そこで本記事では、意外と読めない漢字クイズを出題します。

「耽る」の読み方、知っていますか?

「耽る」の読み方は?

「〜る」の送り仮名から、「ひたる」「しみる」などの読みを想像した人もいるかもしれませんが、残念ながらそれは不正解。

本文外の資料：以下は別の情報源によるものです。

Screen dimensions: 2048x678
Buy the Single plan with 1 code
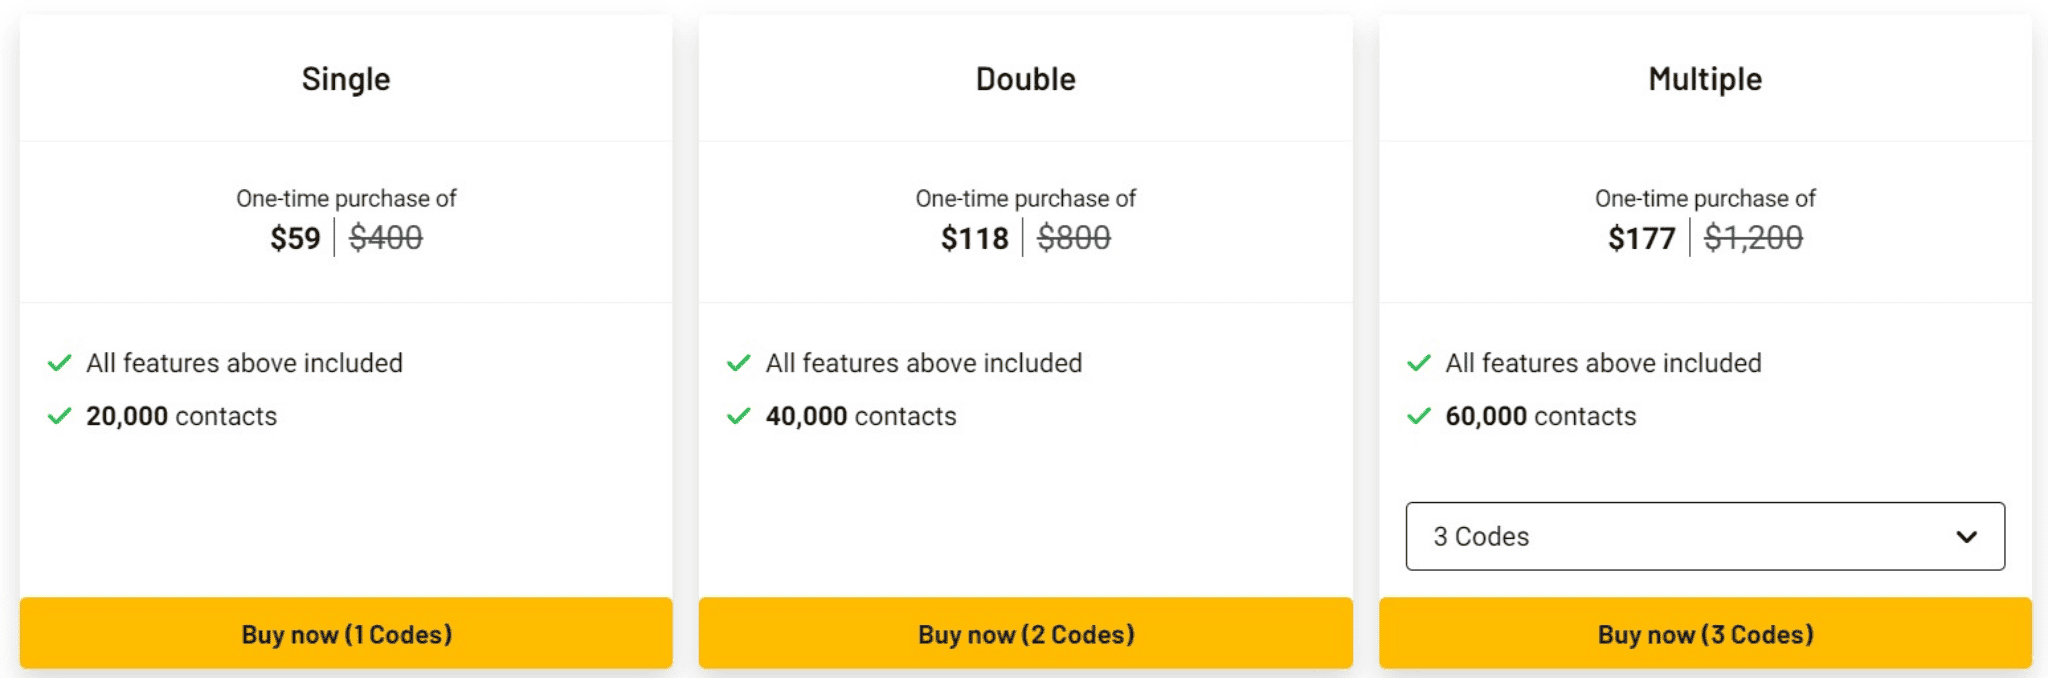[346, 633]
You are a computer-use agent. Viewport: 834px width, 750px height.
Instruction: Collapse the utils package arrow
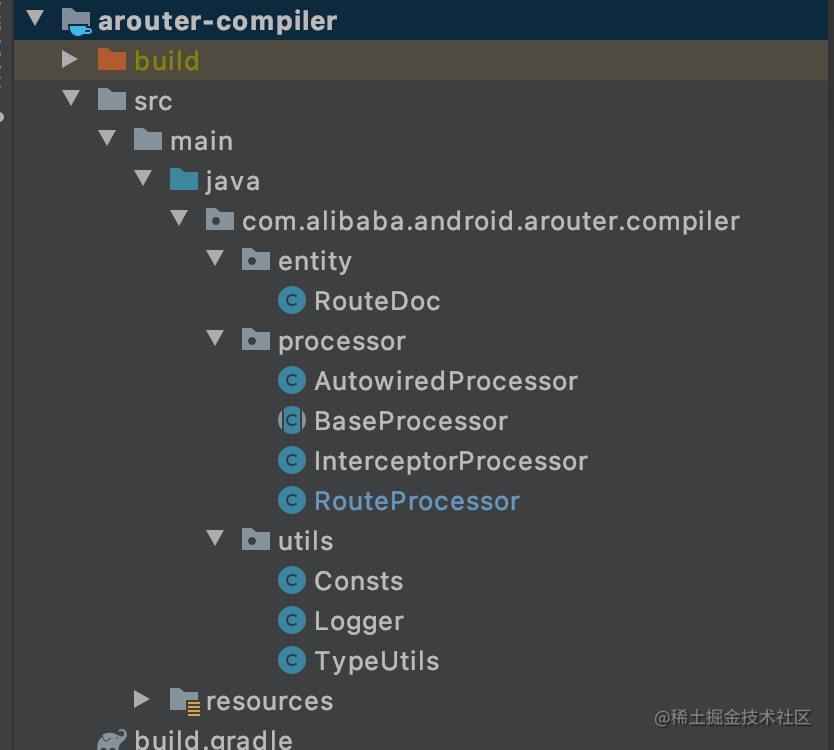(x=215, y=538)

「耽る」単体だと読み方が思い浮かばない人でも、意味と例文を読めば「あ、もしかして…」と読み方が思い浮かぶかもしれません。

「耽る」の意味は

1 一つの物事に熱中する。夢中になる。
2 動詞の連用形に付いて、他のことを忘れて一心にする意を表す。

で、「物思いに耽る」「読み耽る」などと表されます。

正解は…

「ふける」です。

「耽」の読みは

  • 音読み タン
  • 訓読み ふけ(る)

で、漢字そのものは「ふける」「夢中になる」などを意味します。「耽」を使った言葉には「耽る」の他に、

  • 耽溺(たんでき)
    →酒や女など不健全なことに夢中になって、ほかをかえりみないこと。
  • 耽美(たんび)
    →美に最高の価値を求め、それにひたり熱中すること。

などが挙げられます。

「耽る」は「更ける」と同語源の言葉。「更ける」は“「深(ふか)」が動詞化したもの”だと言われています。「時間的に深くなる→時間が進む」という意味をもち、何に対して時間が深くなるかによって、言葉が細分化されていきました。

例えば「更ける」は

1 夜中に近くなる。夜が深まる。
2 季節が深まる。

出典元:小学館 デジタル大辞泉

を意味しますが、「一日のうちで」時間が深くなることを表します。

「老ける」と「蒸ける」も「更ける」と同語源の言葉ですが、「老ける」は「人生(長い年月)の中で」時間が深くなることを表し、「蒸ける」は「『蒸す』という調理工程の中で」時間が深くなること、「蒸かす(ふかす)」ことを表します。

「耽る」 は「あるものごとに熱中している中で」時間が深くなることを表しています。